Skip site navigation (1)Skip section navigation (2)
Date:      Thu, 8 Apr 1999 19:34:59 -0700 (PDT)
From:      Julian Elischer <julian@whistle.com>
To:        Martin Kammerhofer <dada@sbox.tu-graz.ac.at>
Cc:        freebsd-net@FreeBSD.ORG
Subject:   Re: Coping with 1000s of W95 clients.
Message-ID:  <Pine.BSF.3.95.990408185635.4355E-100000@current1.whistle.com>
In-Reply-To: <Pine.BSF.3.96.990409015507.558A-100000@localhost.kfunigraz.ac.at>

next in thread | previous in thread | raw e-mail | index | archive | help
Thanks for taking the time to respond.

On Fri, 9 Apr 1999, Martin Kammerhofer wrote:

> On Tue, 6 Apr 1999, Julian Elischer wrote:
> 
> > 
> > The 'canonical example' is Win95 machines that 
> > don't "shutdown()" the TCP session before exiting.
> > In the following situation you are left wit an entry on your server
> > sitting in FIN_WAIT_2 state.
> > 
> Even FreeBSD boxes are causing this :(. I see this every day on my home
> box where a local apache and a netscape browser are running. HTTP 1.1
> introduced keepalive connections where the server keeps the connection
> open for some 15 sec after servicing the request(s). The idea was to cut
> down on connection setup overhead. If a client has to open for each of
> dozens of inlined GIFs contained in a page a new TCP connection (as it was
> the case with HTTP 1.0) performance will suffer.
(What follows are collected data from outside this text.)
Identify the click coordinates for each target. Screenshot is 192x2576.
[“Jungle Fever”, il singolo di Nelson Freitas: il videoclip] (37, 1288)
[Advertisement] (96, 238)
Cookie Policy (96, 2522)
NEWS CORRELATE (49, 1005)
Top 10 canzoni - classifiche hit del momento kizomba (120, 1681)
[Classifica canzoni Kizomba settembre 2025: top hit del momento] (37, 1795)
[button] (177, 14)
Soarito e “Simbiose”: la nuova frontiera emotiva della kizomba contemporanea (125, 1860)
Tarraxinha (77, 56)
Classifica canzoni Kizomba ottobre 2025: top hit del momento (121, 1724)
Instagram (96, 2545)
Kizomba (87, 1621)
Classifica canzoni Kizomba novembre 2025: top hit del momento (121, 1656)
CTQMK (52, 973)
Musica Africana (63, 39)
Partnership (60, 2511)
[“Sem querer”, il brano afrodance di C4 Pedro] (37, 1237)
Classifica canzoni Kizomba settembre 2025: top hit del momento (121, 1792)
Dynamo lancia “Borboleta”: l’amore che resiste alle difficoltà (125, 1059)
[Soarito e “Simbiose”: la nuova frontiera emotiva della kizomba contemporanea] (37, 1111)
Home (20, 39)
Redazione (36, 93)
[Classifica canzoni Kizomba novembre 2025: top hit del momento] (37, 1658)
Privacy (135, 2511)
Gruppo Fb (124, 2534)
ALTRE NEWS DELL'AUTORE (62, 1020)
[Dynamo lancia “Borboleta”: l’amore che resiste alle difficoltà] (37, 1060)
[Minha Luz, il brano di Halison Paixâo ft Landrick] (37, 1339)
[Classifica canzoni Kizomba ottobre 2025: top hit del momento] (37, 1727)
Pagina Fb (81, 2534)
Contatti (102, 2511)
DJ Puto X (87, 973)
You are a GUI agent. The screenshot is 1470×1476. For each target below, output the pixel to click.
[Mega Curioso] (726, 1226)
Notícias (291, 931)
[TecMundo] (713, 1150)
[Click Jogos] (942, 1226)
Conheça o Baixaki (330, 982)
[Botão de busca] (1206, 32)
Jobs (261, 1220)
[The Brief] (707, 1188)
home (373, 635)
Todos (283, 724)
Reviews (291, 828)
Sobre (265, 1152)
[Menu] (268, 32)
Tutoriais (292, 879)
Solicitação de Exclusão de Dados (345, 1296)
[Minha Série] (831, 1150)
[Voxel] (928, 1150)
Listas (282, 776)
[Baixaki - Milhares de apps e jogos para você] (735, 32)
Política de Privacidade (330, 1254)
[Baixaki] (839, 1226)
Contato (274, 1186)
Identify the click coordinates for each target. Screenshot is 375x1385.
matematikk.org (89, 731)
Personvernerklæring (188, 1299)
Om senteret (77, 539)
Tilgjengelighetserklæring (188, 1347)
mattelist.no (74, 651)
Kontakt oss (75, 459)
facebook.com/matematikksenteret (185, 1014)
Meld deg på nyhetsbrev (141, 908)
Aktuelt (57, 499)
Yes I understand this, but the server will not initiate a shutdown
so the socket is not in FIN_WAIT_2 at tehat time.


> Now when the server closes the
> connection after no further request came in for 15sec a FIN will be sent
> and acknowledged from the browser's OS. After that the server's TCP is in
> FIN_WAIT_2 state and the browser's in CLOSE_WAIT.

This is unfortunatly ok, and indistinguishable from the case where
rsh (for example) has closed the input to a remote 'sort' (to allow it to
start sorting) and teh remode 'sort' is busy doing stuff, but will
(eventually) respond with all the sorted data. (assuming for some reason
you wanted to sort on another machine with 300 times as much ram or
something). 

The fact that the browser is misbehaving is not a problem for the 
server OS in this case. Apache actually waits a few seconds and then does
a full close() on the socket, so that in that case a timeout is valid,
but in the case where the client may want to send more data..




> If the browser would
> periodically check his sockets, read zero length from them, notice that
> the server closed and close the socket too, all would be fine.
> Unfortunately browsers like Netscape (at least up to 4.08) just sit idle
> until the user accesses her next webpage - maybe idling for days!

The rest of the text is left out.